The action is big and bombastic without being absurd, carefully running the 'darker, scarier' route of a family film that The Lost World struggled with (a stunningly-staged death-by-Pterodactyl/Mosasaurus attack is a welcome blast of real terror). The stirring John Williams themes are also present and correct, but not free to run rampant. It's a film that respects its origins and is reverent to them, without being slavish or overbearing (you'll find no Alan Grant or Ian Malcolm here, except maybe on the back of a book if your eyes are quick enough).
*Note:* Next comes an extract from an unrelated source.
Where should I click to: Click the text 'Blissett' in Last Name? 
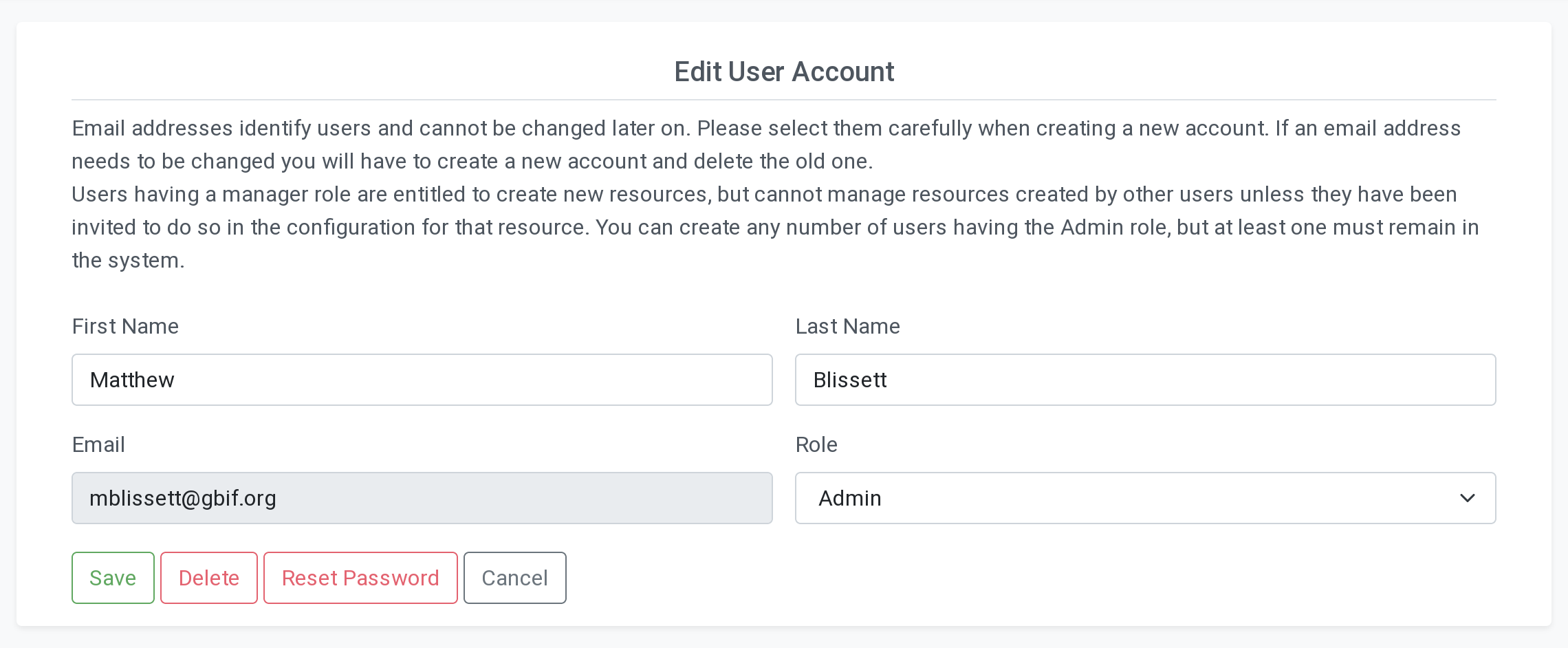pyautogui.click(x=850, y=380)
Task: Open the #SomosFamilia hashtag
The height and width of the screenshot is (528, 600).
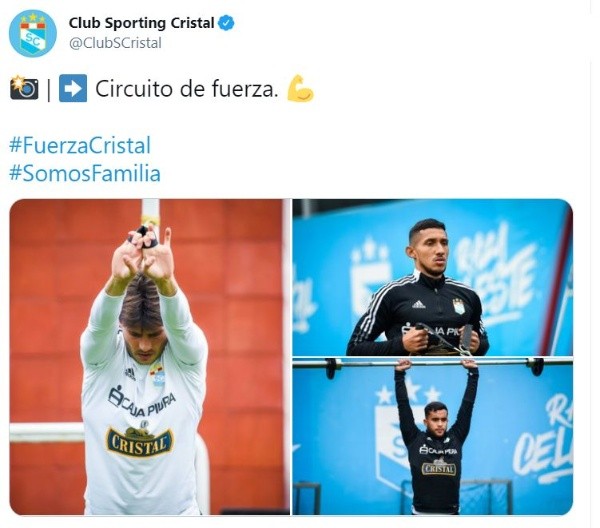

Making this fourth film seem fresh was seemingly the impossible task that saw it languish in development hell for over ten years. Hence Trevorrow's decision to basically rewrite the first film as an open operational park, as opposed to one with a giant 'opening soon' banner strapped across its gates. Whether that translates into 'fresh' or not is up for debate, but it undeniably injects a sense of spirit and wonder into a franchise that had become a shadow of its former roaring self.

It's far from a film that reinvents the wheel - though in some ways you could say that's exactly what it is doing, reinterpreting a classic for a whole new audience without alienating those who made it a success in the first place. In a world of safe bets - often Marvel-shaped these days, Ant-Man and Fantastic Four looking about as safe and factory-churned as cinema can get - it's nice to see a blockbuster handled with due care and attention; doing nothing out of the ordinary, but neatly sidestepping the one-size-fits-all approach that Marvel appear to have constructed for themselves in their endless quest for multiplex domination.

Final thought: I never thought a Jurassic Park film would make me want to cuddle a raptor come the final scenes. For that feat alone, Jurassic World is worth the price of admission.